Physics-informed multi-head LSTM-based predictive-prescriptive framework for process parameter optimization in fused deposition modeling
摘要
Additive manufacturing (AM) by fused deposition modeling (FDM) is prone to dimensional errors, warpage, and residual stress due to complex thermo-mechanical interactions. We present a predictive–prescriptive framework that combines thermomechanical simulations of filament-deposition physics with a multi-head Long Short-Term Memory (LSTM) network to predict layer-wise temperatures and quality metrics (deformation, strain, stress), and to refine process parameters that minimize defects. A 64-case factorial dataset of layer height, nozzle speed, and nozzle temperature was generated via coupled transient thermal–structural analyses for experimentation. The proposed framework produces (i) multi-probe temperature forecasts; (ii) global thermo-mechanical responses; and (iii) parameter prescriptions. It achieves probe-wise temperature RMSEs of 0.13–0.17 °C, deformation errors ≤ 0.02 mm, and stress errors within 0.3 MPa on the test cases.
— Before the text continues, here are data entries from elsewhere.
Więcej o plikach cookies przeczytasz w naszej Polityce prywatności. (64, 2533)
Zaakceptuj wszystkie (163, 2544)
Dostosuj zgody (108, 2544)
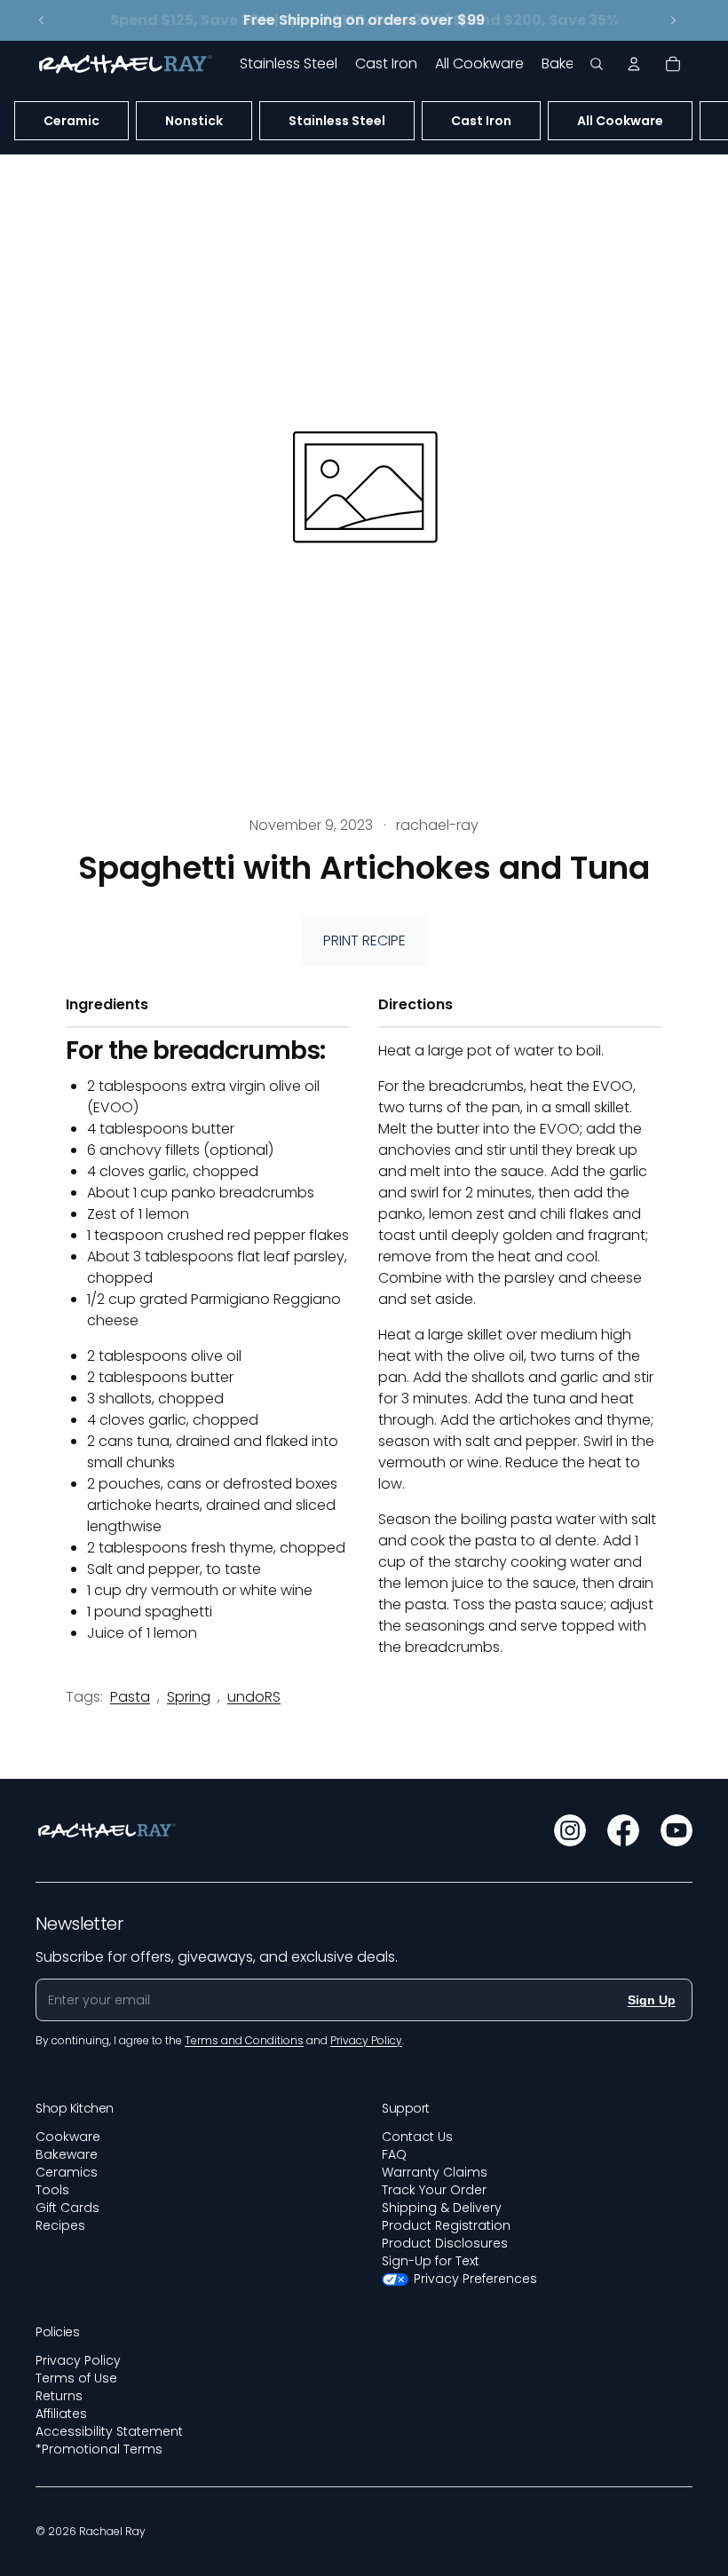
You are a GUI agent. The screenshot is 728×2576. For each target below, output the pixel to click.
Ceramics (67, 2172)
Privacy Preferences (475, 2279)
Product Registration (446, 2225)
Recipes (60, 2225)
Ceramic (71, 121)
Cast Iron (481, 121)
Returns (59, 2396)
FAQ (394, 2154)
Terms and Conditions (244, 2040)
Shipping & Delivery (442, 2207)
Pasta (130, 1697)
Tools (52, 2190)
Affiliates (61, 2413)
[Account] (633, 63)
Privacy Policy (78, 2360)
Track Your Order (434, 2190)
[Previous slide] (41, 20)
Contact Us (417, 2136)
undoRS (254, 1697)
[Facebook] (623, 1830)
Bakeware (67, 2154)
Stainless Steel (337, 121)
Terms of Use (76, 2378)
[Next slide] (672, 20)
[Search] (596, 63)
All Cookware (620, 121)
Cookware (68, 2136)
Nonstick (194, 121)
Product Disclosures (445, 2243)
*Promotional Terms (99, 2449)
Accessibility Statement (109, 2431)
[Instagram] (570, 1830)
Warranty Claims (434, 2172)
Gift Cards (67, 2207)
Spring (188, 1697)
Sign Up (652, 2000)
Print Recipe (364, 940)
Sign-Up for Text (430, 2261)
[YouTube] (676, 1830)
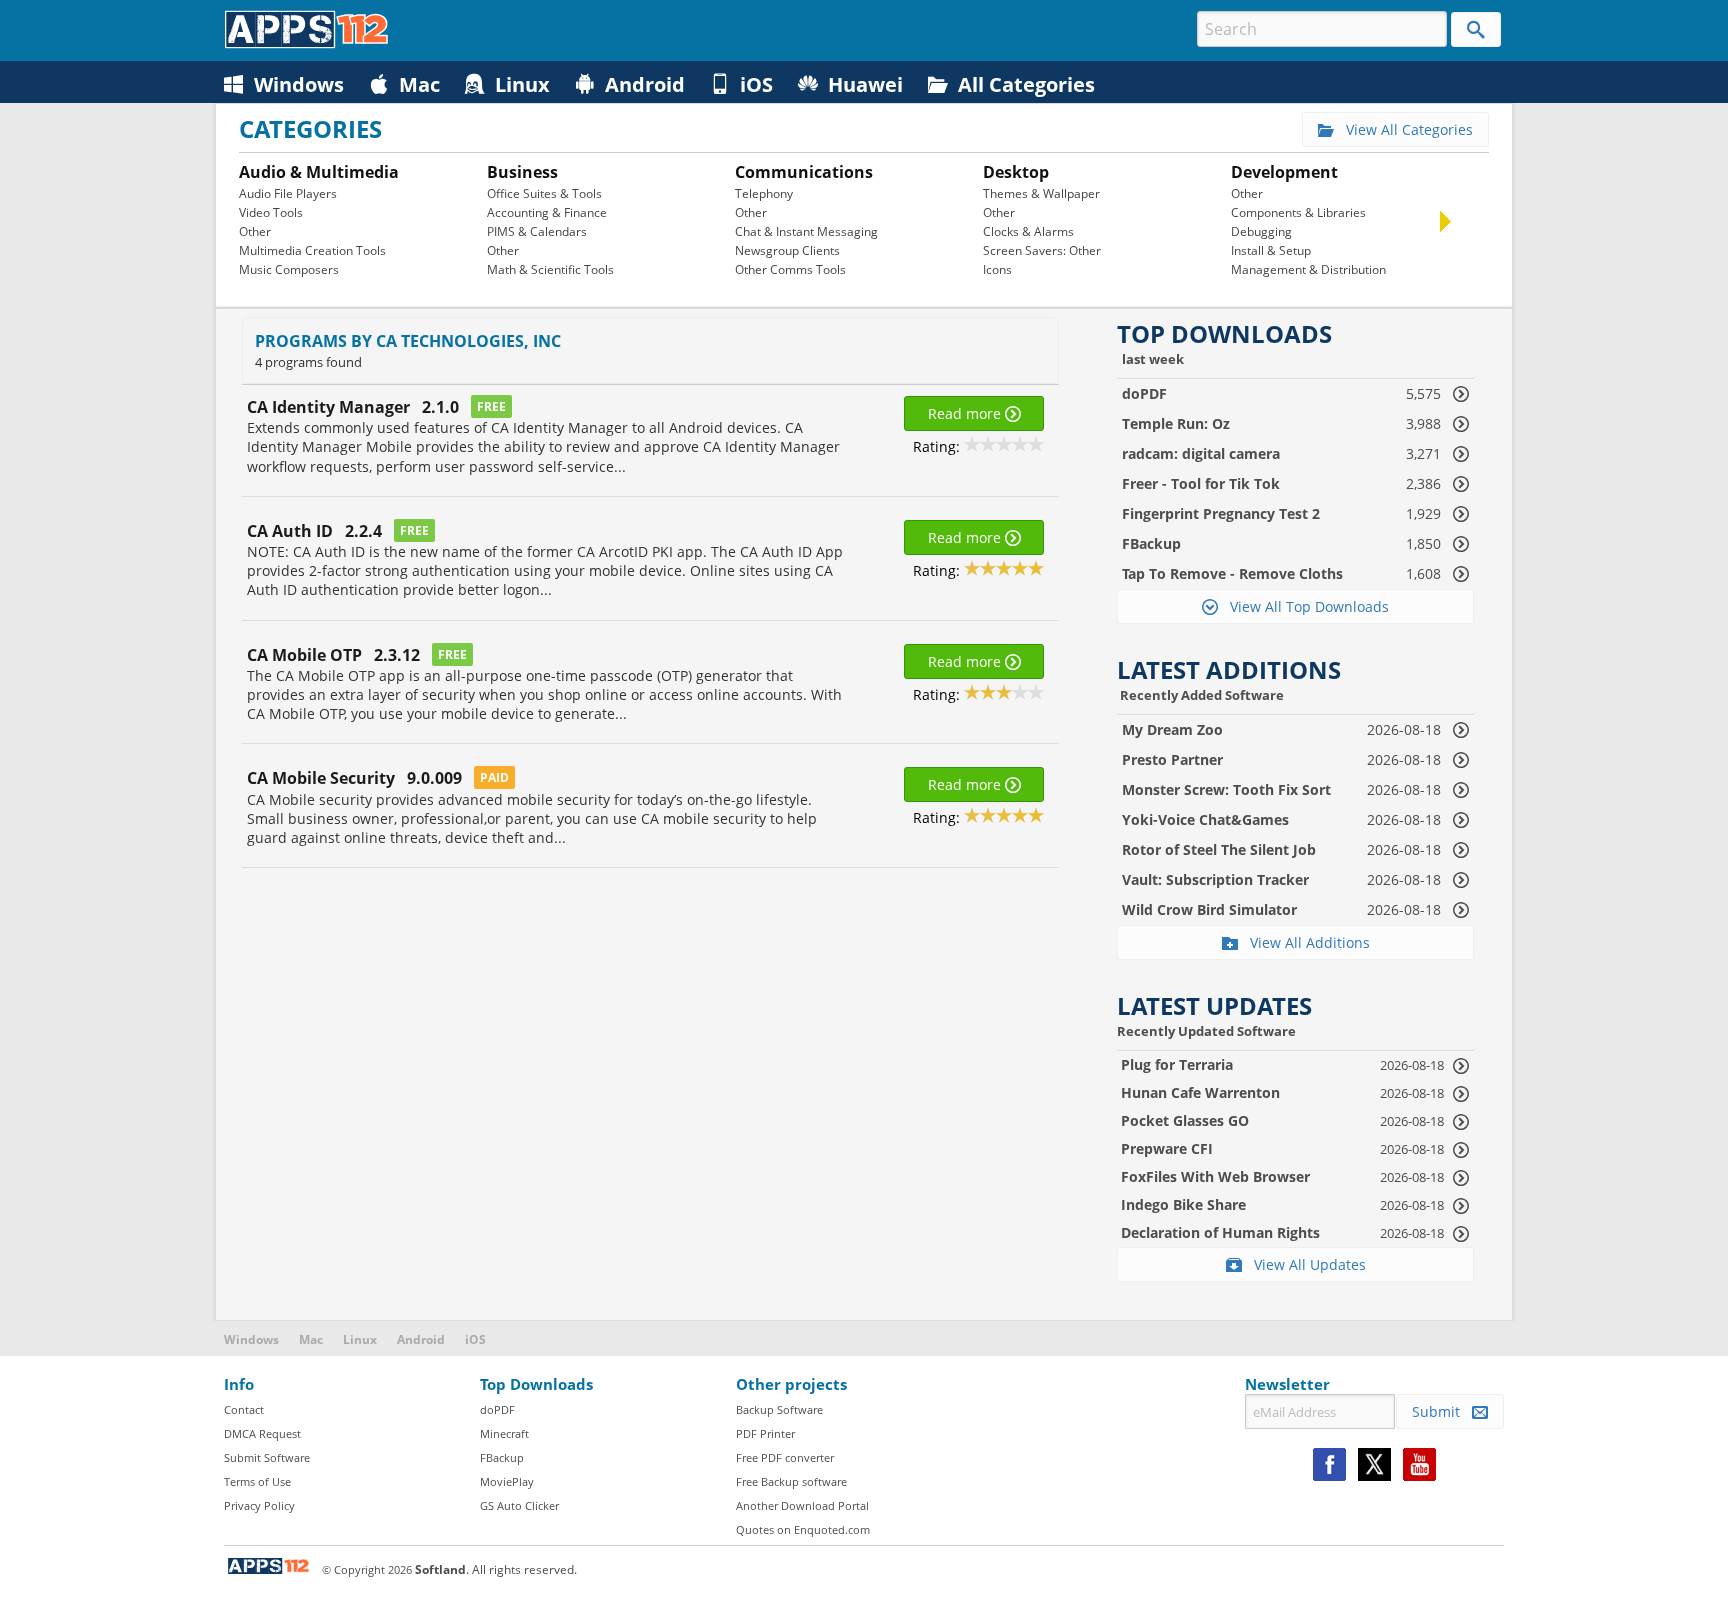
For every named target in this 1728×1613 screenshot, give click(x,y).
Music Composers (289, 269)
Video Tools (271, 212)
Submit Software (267, 1457)
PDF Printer (765, 1433)
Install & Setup (1271, 250)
The outputs were validated through experiments involving re-printing guided by the framework, infrared thermography, and stress–strain testing. Using the refined process parameters, we observed a 21–26% reduction in residual stress during compression tests and a 11–39% decrease in total deformation. Meanwhile, infrared thermography showed temperature prediction errors of less than 3.5%. By connecting predictions with actionable parameter recommendations, this approach transforms quality assurance in fused deposition modeling from reactive inspection to proactive, physics-informed, and data-driven process parameter optimization.